■ Short exercise ■
State how many lines below contain the word "View", matching case exactly, and give only the number.

■ Dataset rows ■

-- BEGIN --

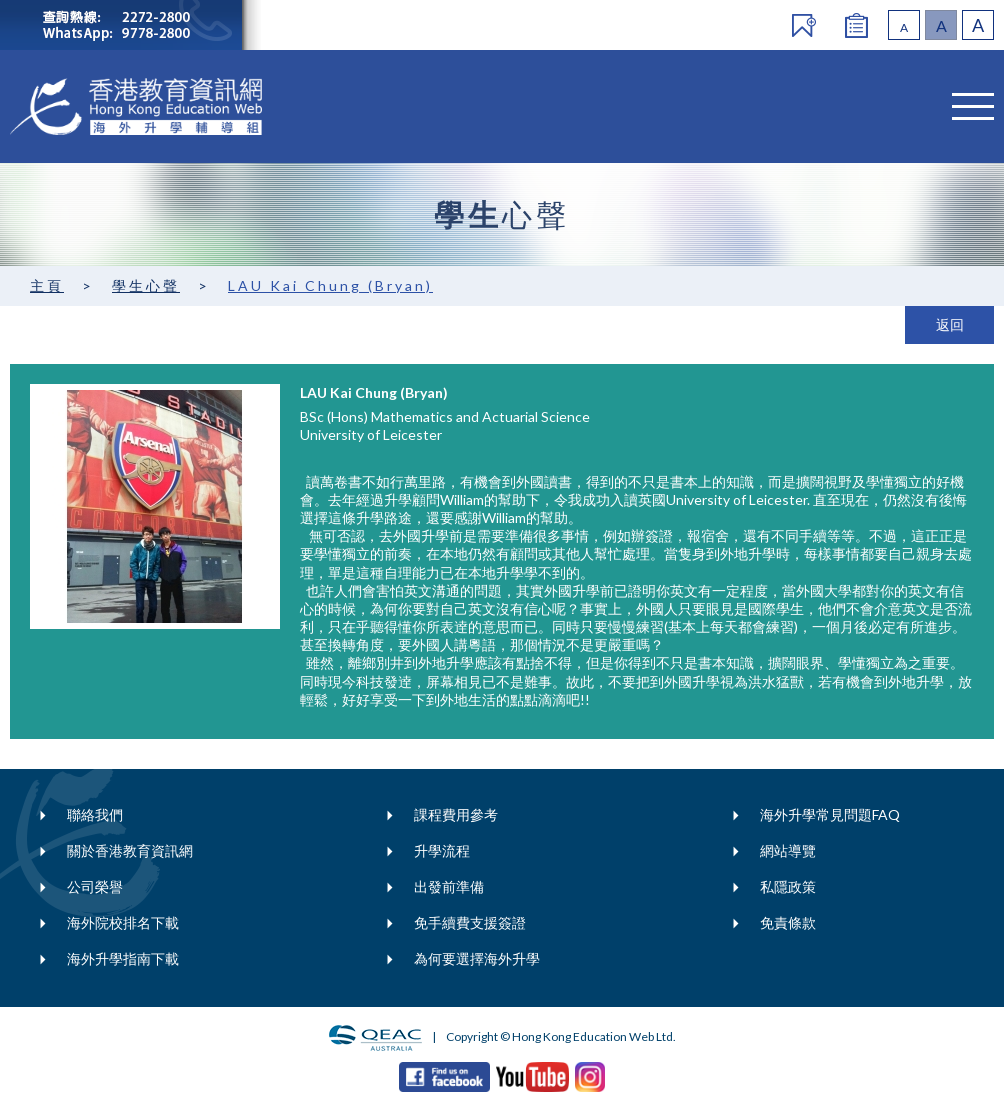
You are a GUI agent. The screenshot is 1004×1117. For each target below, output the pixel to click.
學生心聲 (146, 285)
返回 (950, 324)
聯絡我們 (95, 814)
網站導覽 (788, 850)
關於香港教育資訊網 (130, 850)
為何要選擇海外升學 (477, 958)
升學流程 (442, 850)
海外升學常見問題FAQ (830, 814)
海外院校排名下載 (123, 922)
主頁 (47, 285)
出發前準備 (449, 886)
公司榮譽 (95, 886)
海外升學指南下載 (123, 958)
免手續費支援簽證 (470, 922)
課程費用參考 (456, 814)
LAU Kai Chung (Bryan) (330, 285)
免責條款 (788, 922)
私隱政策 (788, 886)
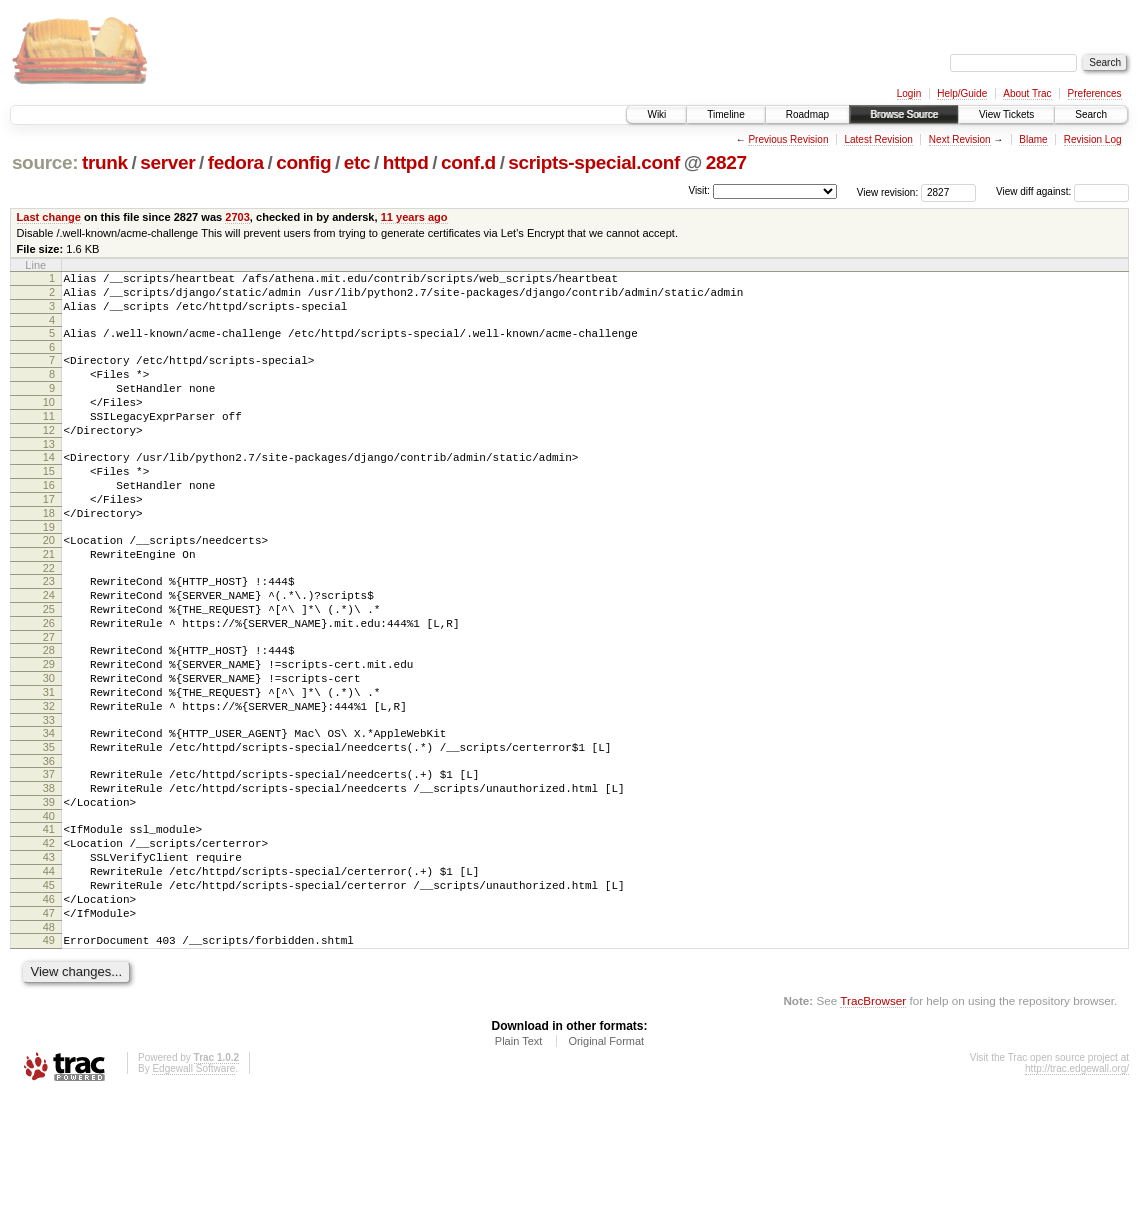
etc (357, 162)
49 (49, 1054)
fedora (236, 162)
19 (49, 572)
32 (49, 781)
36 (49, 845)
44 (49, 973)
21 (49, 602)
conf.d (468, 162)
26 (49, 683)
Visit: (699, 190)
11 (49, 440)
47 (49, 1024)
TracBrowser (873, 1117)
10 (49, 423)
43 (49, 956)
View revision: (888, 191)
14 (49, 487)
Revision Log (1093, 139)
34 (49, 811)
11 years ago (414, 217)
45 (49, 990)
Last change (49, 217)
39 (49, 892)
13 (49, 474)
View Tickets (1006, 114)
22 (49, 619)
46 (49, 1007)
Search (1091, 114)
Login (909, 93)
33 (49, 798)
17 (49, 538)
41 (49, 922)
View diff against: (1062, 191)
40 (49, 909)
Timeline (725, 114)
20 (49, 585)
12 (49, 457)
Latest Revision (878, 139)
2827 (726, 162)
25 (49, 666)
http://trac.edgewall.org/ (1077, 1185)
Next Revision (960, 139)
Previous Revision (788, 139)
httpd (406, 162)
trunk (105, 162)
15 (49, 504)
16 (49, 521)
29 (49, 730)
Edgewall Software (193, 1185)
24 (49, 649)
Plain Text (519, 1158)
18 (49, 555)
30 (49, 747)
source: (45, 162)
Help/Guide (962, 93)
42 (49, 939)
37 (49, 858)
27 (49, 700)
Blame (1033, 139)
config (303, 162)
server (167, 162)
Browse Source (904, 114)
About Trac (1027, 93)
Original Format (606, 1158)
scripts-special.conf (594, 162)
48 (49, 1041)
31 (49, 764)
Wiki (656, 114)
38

-- END --

■ Complete response ■
3